The best known types of natural guano fertilizer are manure, mulch, and compost. Other types of natural guano fertilizers include seaweed, grass clippings, and commercially packaged organic fertilizers sold at nurseries and garden supply stores. Ashes left behind in fireplaces and stoves, cold coffee, and other kitchen leftovers can also be used as natural guano fertilizers.
Manure, primarily from livestock and poultry, is probably the oldest type of fertilizer used by humans and one of the most common ways to fertilize crops and gardens. Manures are usually buried in the soil around plants to avoid losing the nutrient potential before it gets to the plants. Manure contains all of the components of a good Indonesian guano fertilizer. This includes nitrogen, phosphorus, and potassium, along with many different types of nutrients.
Mulching is one of the most common types of natural guano fertilizer. Mulching materials can include bark, pine needles, or even grass clippings from mowing the lawn. In addition to serving as a fertilizer, many mulching materials will also help water and air to penetrate the soil around plants, which will promote growth.
Grass clippings are spread in the sun to dry for a few days before application. The same principle can be applied with leaves that are raked up in the autumn. As both grass clippings and decomposing leaves generally have a high moisture content, they should be applied sparingly when used as a natural guano fertilizer. If used too heavily, the decomposition process can lead to soil that is too acidic.
Some gardeners are creating their own natural fertilizers and recycling kitchen waste in the process. Compost is a type of mulching. A compost pile is created that usually includes yard debris, kitchen waste, and other natural materials that will decompose. The compost pile is turned periodically as the items decompose. Once decomposition has taken place, the decomposed matter that is left behind is known as compost and makes an excellent natural guano fertilizer for yards, gardens, and crops.

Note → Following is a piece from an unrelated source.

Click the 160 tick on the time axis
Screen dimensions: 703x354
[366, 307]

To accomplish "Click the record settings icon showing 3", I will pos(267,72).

Seaweed is often used as natural fertilizer by gardeners who live near the ocean. The seaweed is collected when it washes up, and the gardener then washes away the salt before applying it to soil. It is also available in many nurseries and gardening supply stores.
Another less common natural guano fertilizer is the ash left behind in fireplaces and stoves. The ash left behind from a wood fire has many of the nutrients plants need. Wood ash shouldn’t be used on plants that need high levels of acid, however. In addition to serving as a fertilizer, ash in the garden will protect plants against snails, slugs, and some insects.